* [BLOC DE TEXTE]:
>>>

La République démocratique du Congo (RDC) est plongée dans un nuage de peur en raison de l'augmentation des attaques visant les chrétiens dans ce qu'un évêque catholique de ce pays d'Afrique centrale a décrit comme une voie vers l'islamisation, qui se manifeste également par la prolifération des mosquées.

Mgr Melchisedec Sikuli Paluku, qui s'est adressé à l'organisation caritative pontificale Aide à l’église en détresse (AED), a raconté que des chrétiens ont été enlevés et ont reçu des noms musulmans contre leur gré et que des mosquées ont été construites partout.

Mgr Paluku, qui est à la tête du diocèse de Butembo-Beni en RDC depuis août 1998, affirme que ceux qui sont derrière la persécution des chrétiens ont "un grand projet d'islamisation ou d'expulsion des populations locales".

<<<

* [PROBLÈMES]:
[A] Dans le texte sur la RDC, reproduisez le passage allant de « Mgr Melchisedec Sikuli » jusqu'à « été construites partout. » en substituant « lieux de culte » à « mosquées ».
[B] Reprenez le texte sur les attaques visant les chrétiens en RDC à partir de sa dernière phrase et rédigez-en la suite.

* [EXTRAIT DE DONNÉES]:

>>>

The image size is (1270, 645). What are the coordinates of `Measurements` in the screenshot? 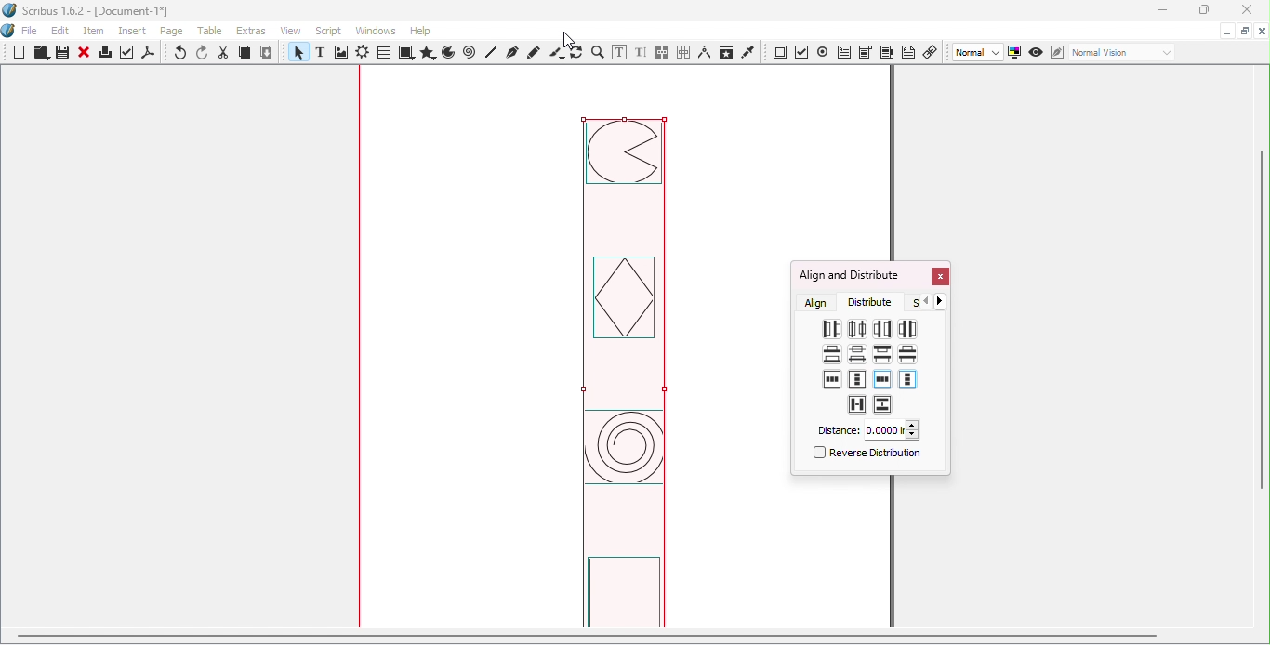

<<<

* [RÉSULTATS DES TÂCHES]:
[A]
Mgr Melchisedec Sikuli Paluku, qui s'est adressé à l'organisation caritative pontificale Aide à l’église en détresse (AED), a raconté que des chrétiens ont été enlevés et ont reçu des noms musulmans contre leur gré et que des lieux de culte ont été construites partout.

[B]
Lorsqu'on lui a demandé pourquoi il parlait d'islamisation alors que la principale organisation impliquée dans les enlèvements et les attaques dans la région est la Force démocratiques alliées (ADF), qui ne se revendique pas comme une entité islamiste, l'évêque a répondu : "Tous ceux qui ont été enlevés par ces groupes terroristes et qui en sont sortis vivants rapportent la même chose."

"On leur (les victimes) a donné le choix entre la mort et la conversion à l'islam", dit Mgr Paluku, et ajoute : "On leur donne des noms musulmans pour cimenter leur identité. D'ailleurs, même ceux qui vivent dans le diocèse et n'ont pas vécu cette expérience traumatisante peuvent vous dire que des mosquées surgissent partout."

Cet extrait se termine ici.